- Extracted data entries
□ □ □ □

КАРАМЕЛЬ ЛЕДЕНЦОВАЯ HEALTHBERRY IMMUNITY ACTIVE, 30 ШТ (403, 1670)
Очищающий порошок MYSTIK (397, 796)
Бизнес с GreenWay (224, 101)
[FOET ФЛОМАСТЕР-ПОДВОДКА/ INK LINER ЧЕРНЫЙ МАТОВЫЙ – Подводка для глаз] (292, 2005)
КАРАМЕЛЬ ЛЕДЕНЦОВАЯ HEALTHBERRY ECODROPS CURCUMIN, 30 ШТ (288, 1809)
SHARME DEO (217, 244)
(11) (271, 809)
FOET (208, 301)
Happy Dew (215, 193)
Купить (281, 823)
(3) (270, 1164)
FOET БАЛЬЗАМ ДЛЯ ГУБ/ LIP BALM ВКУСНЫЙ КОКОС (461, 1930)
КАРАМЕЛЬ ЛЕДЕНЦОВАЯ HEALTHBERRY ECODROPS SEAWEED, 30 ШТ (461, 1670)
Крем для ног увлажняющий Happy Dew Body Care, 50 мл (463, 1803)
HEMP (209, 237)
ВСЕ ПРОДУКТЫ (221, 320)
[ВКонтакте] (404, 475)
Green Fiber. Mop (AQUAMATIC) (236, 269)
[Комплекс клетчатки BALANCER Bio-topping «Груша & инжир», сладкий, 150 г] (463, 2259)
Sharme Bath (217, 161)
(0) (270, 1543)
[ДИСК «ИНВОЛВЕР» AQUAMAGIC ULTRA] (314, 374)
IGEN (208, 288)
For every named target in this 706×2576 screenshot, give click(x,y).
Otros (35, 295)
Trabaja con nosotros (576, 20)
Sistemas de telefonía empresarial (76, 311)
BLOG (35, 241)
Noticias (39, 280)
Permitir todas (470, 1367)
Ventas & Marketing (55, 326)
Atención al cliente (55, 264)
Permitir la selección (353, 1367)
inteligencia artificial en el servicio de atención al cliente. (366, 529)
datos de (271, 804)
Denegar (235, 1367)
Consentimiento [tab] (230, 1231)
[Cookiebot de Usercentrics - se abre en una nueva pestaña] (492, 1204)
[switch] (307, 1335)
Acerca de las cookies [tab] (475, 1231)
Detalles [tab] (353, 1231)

□ □ □ □

- What to produce
Starting at the line with "Купить (281, 823)", retype each line through the final one in the data above, unchanged and with nothing added.

- Response to the exercise
Купить (281, 823)
(3) (270, 1164)
FOET БАЛЬЗАМ ДЛЯ ГУБ/ LIP BALM ВКУСНЫЙ КОКОС (461, 1930)
КАРАМЕЛЬ ЛЕДЕНЦОВАЯ HEALTHBERRY ECODROPS SEAWEED, 30 ШТ (461, 1670)
Крем для ног увлажняющий Happy Dew Body Care, 50 мл (463, 1803)
HEMP (209, 237)
ВСЕ ПРОДУКТЫ (221, 320)
[ВКонтакте] (404, 475)
Green Fiber. Mop (AQUAMATIC) (236, 269)
[Комплекс клетчатки BALANCER Bio-topping «Груша & инжир», сладкий, 150 г] (463, 2259)
Sharme Bath (217, 161)
(0) (270, 1543)
[ДИСК «ИНВОЛВЕР» AQUAMAGIC ULTRA] (314, 374)
IGEN (208, 288)
For every named target in this 706×2576 screenshot, give click(x,y).
Otros (35, 295)
Trabaja con nosotros (576, 20)
Sistemas de telefonía empresarial (76, 311)
BLOG (35, 241)
Noticias (39, 280)
Permitir todas (470, 1367)
Ventas & Marketing (55, 326)
Atención al cliente (55, 264)
Permitir la selección (353, 1367)
inteligencia artificial en el servicio de atención al cliente. (366, 529)
datos de (271, 804)
Denegar (235, 1367)
Consentimiento [tab] (230, 1231)
[Cookiebot de Usercentrics - se abre en una nueva pestaña] (492, 1204)
[switch] (307, 1335)
Acerca de las cookies [tab] (475, 1231)
Detalles [tab] (353, 1231)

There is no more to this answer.